Legal Framework in Question
Keep up with the latest headlines on WhatsApp | LinkedIn
Citing the PFM Act of 2009, amended in 2019, Debee argued that all state-owned enterprises (SOEs) must submit budgets through the Ministry of Finance and Development Planning (MFDP) for legislative approval. He warned that LPRC's action strips away transparency and risks emboldening other SOEs to operate outside their legal mandates.
"This strips away public oversight and disguises the true fiscal impact of LPRC's operations," he said. "Unchecked, this precedent will erode governance across the board."
Calls for Legislative Action
Debee urged LPRC's board to suspend the fee cuts immediately and submit a justification to the Legislature. He also called on the House Committees on Lands, Mines, Energy, Natural Resources & Environment, and Public Accounts to investigate.

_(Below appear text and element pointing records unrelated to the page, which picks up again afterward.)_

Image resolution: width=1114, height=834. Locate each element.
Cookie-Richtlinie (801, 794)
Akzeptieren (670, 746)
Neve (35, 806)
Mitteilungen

He pressed the MFDP to reintegrate petroleum storage fees into a legislatively approved budget, warning that the Executive must ensure no agency operates "above the law."
A Deepening Political Divide
The policy shift has triggered sharp divisions. Representative Musa Hassan Bility, political leader of the CMC and owner of Srimex Oil and Gas, blasted the cut as a bid to collapse Liberian-owned businesses and hand LPRC monopoly control.
"This decision puts thousands of jobs at risk and undermines years of private sector investment," Bility said.
Senator Prince Moye, chair of the Senate Committee on Ways, Means, Finance and Budget, defended the reform as a strategic measure to redirect millions toward health care, infrastructure, and social programs. He projected potential revenues of US$16.6 million annually under the revised structure.
Moye insisted previous storage fees largely enriched private tank owners while LPRC bore costs without contributing significantly to state revenue.
A Defining Test for Governance
The confrontation between lawmakers and the executive-backed LPRC sets the stage for a critical test of accountability in President Joseph Boakai's administration.
"As lawmakers and guardians of the public purse, we cannot allow such impulsive and unilateral actions to go unchallenged," Debee said. "No government entity is above the law, especially when public finances and national interests are at stake."
With legislative committees now under pressure to probe the legality of the cuts, the controversy is shaping up as more than an economic dispute. For Debee, it is a defining moment for Liberia's rule of law and its democratic institutions.